Nested Binary Trees - codepath/compsci_guides GitHub Wiki
Unit 8 Session 2 (Click for link to problem statements)
Problem Highlights
- 💡 Difficulty: Medium
- ⏰ Time to complete: 15 mins
- 🛠️ Topics: Trees, Binary Trees, Subtree Checking
1: U-nderstand
Understand what the interviewer is asking for by using test cases and questions about the problem.
- Established a set (2-3) of test cases to verify their own solution later.

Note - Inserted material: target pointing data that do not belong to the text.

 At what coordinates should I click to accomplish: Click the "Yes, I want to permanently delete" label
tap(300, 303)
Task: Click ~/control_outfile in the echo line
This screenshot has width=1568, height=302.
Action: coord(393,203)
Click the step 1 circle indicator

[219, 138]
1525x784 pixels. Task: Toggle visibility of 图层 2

- Established a set (1-2) of edge cases to verify their solution handles complexities.
- Have fully understood the problem and have no clarifying questions.
- Have you verified any Time/Space Constraints for this problem?
- Question: How should the function handle cases where either the main tree or the subtree is empty?
- Answer: If the main tree is empty and the subtree is not, return False. If the subtree is empty, return True, as an empty subtree is always a subtree of any tree.
HAPPY CASE
Input: root = TreeNode(3, TreeNode(4, TreeNode(1), TreeNode(2)), TreeNode(5)), sub_root = TreeNode(4, TreeNode(1), TreeNode(2))
Output: True
Explanation: The subtree starting with node 4 matches the structure and values of sub_root.
EDGE CASE
Input: root = TreeNode(1), sub_root = None
Output: True
Explanation: An empty subtree is a subtree of any tree, including a single-node tree.
2: M-atch
Match what this problem looks like to known categories of problems, e.g., Linked List or Dynamic Programming, and strategies or patterns in those categories.
This problem is essentially a tree traversal and matching problem, involving checking each node for a match with the subtree's root and verifying subsequent structure and values.
3: P-lan
Plan the solution with appropriate visualizations and pseudocode.
General Idea: Traverse the main tree to find a node that matches the root of the subtree and then verify that the entire subtree structure matches from that point.
1) If either the main tree or the subtree root is null, handle base cases.
2) For each node in the main tree that matches the subtree's root, check if the subtree starting from this node matches the given subtree.
3) Use a helper function to compare two trees for equality.
⚠️ Common Mistakes
- Failing to check every node in the main tree that matches the subtree's root, leading to missed potential matches.
4: I-mplement
Implement the code to solve the algorithm.
def is_subtree(root, sub_root):
"
Determine if `sub_root` is a subtree of `root`.
"
if not sub_root:
return True # An empty subtree is a subtree of any tree
if not root:
return False # Non-empty subtree cannot be a subtree of an empty tree
if is_same_tree(root, sub_root):
return True
return is_subtree(root.left, sub_root) or is_subtree(root.right, sub_root)
def is_same_tree(s, t):
"
Helper function to determine if two trees are identical.
"
if not s and not t:
return True
if not s or not t:
return False
return s.val == t.val and is_same_tree(s.left, t.left) and is_same_tree(s.right, t.right)
5: R-eview
Review the code by running specific example(s) and recording values (watchlist) of your code's variables along the way.
- Test with different tree and subtree combinations, including cases where the subtree appears more than once in the tree.
6: E-valuate
Evaluate the performance of your algorithm and state any strong/weak or future potential work.
- Time Complexity:
O(n * m)
where n is the number of nodes in the main tree and m is the number of nodes in the subtree. This reflects the worst-case scenario where each node in the main tree needs to be compared to the subtree. - Space Complexity:
O(h)
where h is the height of the main tree, which influences the recursion stack depth.